## Records from a dataset
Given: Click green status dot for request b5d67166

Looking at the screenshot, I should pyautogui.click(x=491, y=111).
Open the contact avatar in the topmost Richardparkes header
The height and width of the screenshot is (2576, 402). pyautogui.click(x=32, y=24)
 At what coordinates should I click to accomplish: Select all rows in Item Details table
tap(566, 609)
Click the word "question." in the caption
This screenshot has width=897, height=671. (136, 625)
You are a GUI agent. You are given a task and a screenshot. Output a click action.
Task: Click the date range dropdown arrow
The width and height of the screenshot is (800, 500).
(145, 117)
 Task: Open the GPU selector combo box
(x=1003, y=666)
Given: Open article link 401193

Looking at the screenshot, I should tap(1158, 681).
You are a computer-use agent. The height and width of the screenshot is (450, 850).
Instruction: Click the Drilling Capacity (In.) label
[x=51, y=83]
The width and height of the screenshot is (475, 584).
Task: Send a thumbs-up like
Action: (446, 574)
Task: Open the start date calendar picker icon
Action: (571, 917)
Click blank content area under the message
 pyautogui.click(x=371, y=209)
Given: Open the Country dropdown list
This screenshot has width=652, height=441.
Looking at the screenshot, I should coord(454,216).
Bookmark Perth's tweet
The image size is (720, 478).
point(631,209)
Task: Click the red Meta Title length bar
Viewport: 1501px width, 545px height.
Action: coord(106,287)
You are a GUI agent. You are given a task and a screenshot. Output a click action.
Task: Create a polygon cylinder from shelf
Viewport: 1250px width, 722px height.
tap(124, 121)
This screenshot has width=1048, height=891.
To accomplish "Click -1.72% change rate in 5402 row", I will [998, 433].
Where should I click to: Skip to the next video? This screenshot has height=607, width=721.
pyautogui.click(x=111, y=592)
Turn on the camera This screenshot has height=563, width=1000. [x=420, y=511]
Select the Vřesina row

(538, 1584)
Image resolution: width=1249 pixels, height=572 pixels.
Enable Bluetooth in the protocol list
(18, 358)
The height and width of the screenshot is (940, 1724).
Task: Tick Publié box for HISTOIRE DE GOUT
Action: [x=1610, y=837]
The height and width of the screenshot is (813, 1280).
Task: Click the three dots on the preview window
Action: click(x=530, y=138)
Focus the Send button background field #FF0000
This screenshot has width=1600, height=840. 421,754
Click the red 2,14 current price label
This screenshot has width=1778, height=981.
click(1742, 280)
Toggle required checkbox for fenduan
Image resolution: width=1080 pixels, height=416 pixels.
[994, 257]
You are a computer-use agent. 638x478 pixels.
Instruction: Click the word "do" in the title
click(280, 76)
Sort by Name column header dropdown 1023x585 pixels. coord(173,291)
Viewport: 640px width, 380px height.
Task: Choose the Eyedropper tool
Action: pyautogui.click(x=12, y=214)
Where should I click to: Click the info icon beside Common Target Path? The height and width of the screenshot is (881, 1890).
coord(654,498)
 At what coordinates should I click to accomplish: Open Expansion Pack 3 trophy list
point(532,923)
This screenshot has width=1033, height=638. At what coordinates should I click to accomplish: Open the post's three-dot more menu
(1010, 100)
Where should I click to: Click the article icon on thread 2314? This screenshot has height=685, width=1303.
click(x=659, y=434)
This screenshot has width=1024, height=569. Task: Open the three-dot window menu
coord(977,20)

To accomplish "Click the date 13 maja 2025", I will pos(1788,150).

## Work required
Return every record above exactly, line by line.

## Solution to this exercise
Given: Click green status dot for request b5d67166

Looking at the screenshot, I should pyautogui.click(x=491, y=111).
Open the contact avatar in the topmost Richardparkes header
The height and width of the screenshot is (2576, 402). pyautogui.click(x=32, y=24)
 At what coordinates should I click to accomplish: Select all rows in Item Details table
tap(566, 609)
Click the word "question." in the caption
This screenshot has width=897, height=671. (136, 625)
You are a GUI agent. You are given a task and a screenshot. Output a click action.
Task: Click the date range dropdown arrow
The width and height of the screenshot is (800, 500).
(145, 117)
 Task: Open the GPU selector combo box
(x=1003, y=666)
Given: Open article link 401193

Looking at the screenshot, I should tap(1158, 681).
You are a computer-use agent. The height and width of the screenshot is (450, 850).
Instruction: Click the Drilling Capacity (In.) label
[x=51, y=83]
The width and height of the screenshot is (475, 584).
Task: Send a thumbs-up like
Action: (446, 574)
Task: Open the start date calendar picker icon
Action: (571, 917)
Click blank content area under the message
 pyautogui.click(x=371, y=209)
Given: Open the Country dropdown list
This screenshot has width=652, height=441.
Looking at the screenshot, I should coord(454,216).
Bookmark Perth's tweet
The image size is (720, 478).
point(631,209)
Task: Click the red Meta Title length bar
Viewport: 1501px width, 545px height.
Action: coord(106,287)
You are a GUI agent. You are given a task and a screenshot. Output a click action.
Task: Create a polygon cylinder from shelf
Viewport: 1250px width, 722px height.
tap(124, 121)
This screenshot has width=1048, height=891.
To accomplish "Click -1.72% change rate in 5402 row", I will [998, 433].
Where should I click to: Skip to the next video? This screenshot has height=607, width=721.
pyautogui.click(x=111, y=592)
Turn on the camera This screenshot has height=563, width=1000. [x=420, y=511]
Select the Vřesina row

(538, 1584)
Image resolution: width=1249 pixels, height=572 pixels.
Enable Bluetooth in the protocol list
(18, 358)
The height and width of the screenshot is (940, 1724).
Task: Tick Publié box for HISTOIRE DE GOUT
Action: [x=1610, y=837]
The height and width of the screenshot is (813, 1280).
Task: Click the three dots on the preview window
Action: click(x=530, y=138)
Focus the Send button background field #FF0000
This screenshot has width=1600, height=840. 421,754
Click the red 2,14 current price label
This screenshot has width=1778, height=981.
click(1742, 280)
Toggle required checkbox for fenduan
Image resolution: width=1080 pixels, height=416 pixels.
[994, 257]
You are a computer-use agent. 638x478 pixels.
Instruction: Click the word "do" in the title
click(280, 76)
Sort by Name column header dropdown 1023x585 pixels. coord(173,291)
Viewport: 640px width, 380px height.
Task: Choose the Eyedropper tool
Action: pyautogui.click(x=12, y=214)
Where should I click to: Click the info icon beside Common Target Path? The height and width of the screenshot is (881, 1890).
coord(654,498)
 At what coordinates should I click to accomplish: Open Expansion Pack 3 trophy list
point(532,923)
This screenshot has width=1033, height=638. At what coordinates should I click to accomplish: Open the post's three-dot more menu
(1010, 100)
Where should I click to: Click the article icon on thread 2314? This screenshot has height=685, width=1303.
click(x=659, y=434)
This screenshot has width=1024, height=569. Task: Open the three-dot window menu
coord(977,20)

To accomplish "Click the date 13 maja 2025", I will pos(1788,150).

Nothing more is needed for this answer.